La tensión comercial y energética entre Ecuador y Colombia escaló este jueves con el anuncio del Gobierno ecuatoriano de una modificación en la tarifa de transporte del crudo colombiano que circula por el Oleoducto de Crudos Pesados (OCP). La medida se produce en respuesta a la suspensión de la venta de electricidad por parte de Colombia y se enmarca en una política de “reciprocidad”, según confirmaron autoridades ecuatorianas.
El anuncio fue realizado por la ministra de Ambiente y Energía, Inés Manzano, quien vinculó la decisión con la protección de la seguridad energética, la estabilidad de la balanza comercial y el control fronterizo. A través de un mensaje en la red social X, la funcionaria señaló que el ajuste tarifario al transporte del crudo colombiano reflejará el trato recibido por Ecuador en el ámbito eléctrico, aunque no especificó los montos ni la fecha de entrada en vigor.
La medida se suma a una cadena de acciones adoptadas por ambos gobiernos en los últimos días. Horas antes, el presidente ecuatoriano, Daniel Noboa, había confirmado que a partir del 1 de febrero se aplicará una tasa del 30 % a las importaciones procedentes de Colombia, una iniciativa presentada como una “tasa de seguridad”. Según el mandatario, la decisión responde a la falta de reciprocidad en materia de cooperación fronteriza y al limitado compromiso de Bogotá en la lucha contra el narcotráfico y otras economías ilícitas en la frontera común.
Posteriormente, la Presidencia de Ecuador aclaró que el gravamen no afectará a donaciones, efectos personales, ayudas técnicas, la venta de electricidad ni a los servicios logísticos vinculados a los hidrocarburos. Sin embargo, el Gobierno colombiano reaccionó anunciando un arancel del 30 % a una veintena de productos ecuatorianos —sin precisar el listado— y comunicó la suspensión de la exportación de energía eléctrica a Ecuador, apelando a su “soberanía energética”.
La decisión de Bogotá reavivó el debate sobre la interdependencia energética entre ambos países, unidos por una interconexión con capacidad de hasta 400 megavatios. Colombia ha sido un proveedor clave para Ecuador, especialmente durante la crisis energética de 2023 y 2024, cuando una severa sequía redujo la generación hidroeléctrica ecuatoriana y obligó a aplicar racionamientos de hasta 14 horas diarias.
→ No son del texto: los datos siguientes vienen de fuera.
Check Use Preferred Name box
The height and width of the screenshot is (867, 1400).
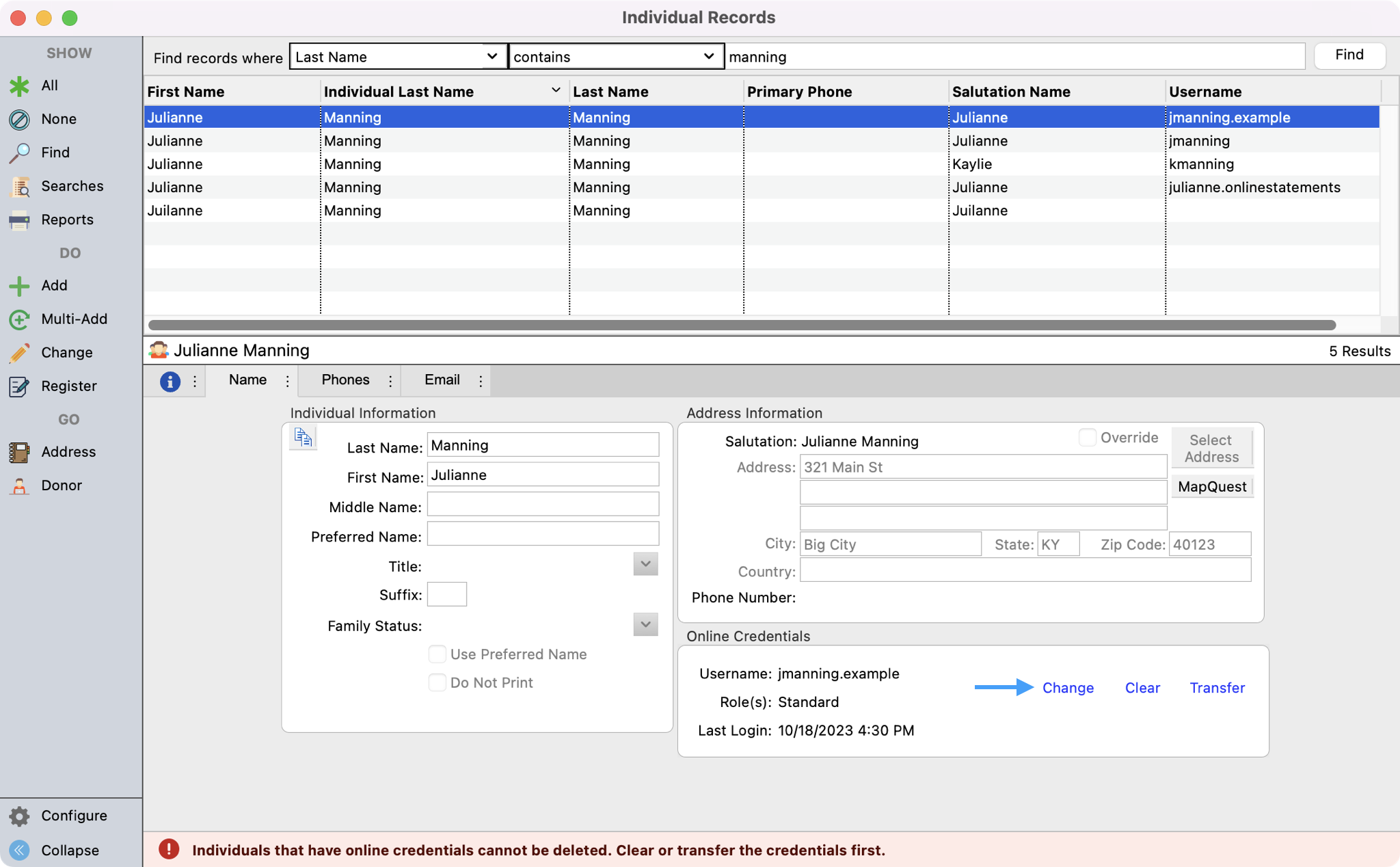(437, 654)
En este contexto, el anuncio de Manzano trasladó el foco del conflicto al sector de los hidrocarburos. El crudo colombiano utiliza el Oleoducto de Crudos Pesados desde 2013, tras un acuerdo bilateral que facilitó el transporte y la exportación de petróleo. Ecuador cobra una tarifa por este servicio, cuyo valor no ha sido divulgado públicamente.
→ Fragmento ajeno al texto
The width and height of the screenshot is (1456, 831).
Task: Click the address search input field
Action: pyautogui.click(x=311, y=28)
El OCP es la segunda infraestructura petrolera más importante del país y transporta crudos de alta densidad desde la Amazonía hasta la costa de Esmeraldas, donde se encuentran los principales terminales de exportación. El ajuste tarifario anunciado añade un nuevo capítulo a la creciente disputa entre Quito y Bogotá, marcada por cruces de medidas arancelarias y decisiones estratégicas en sectores clave.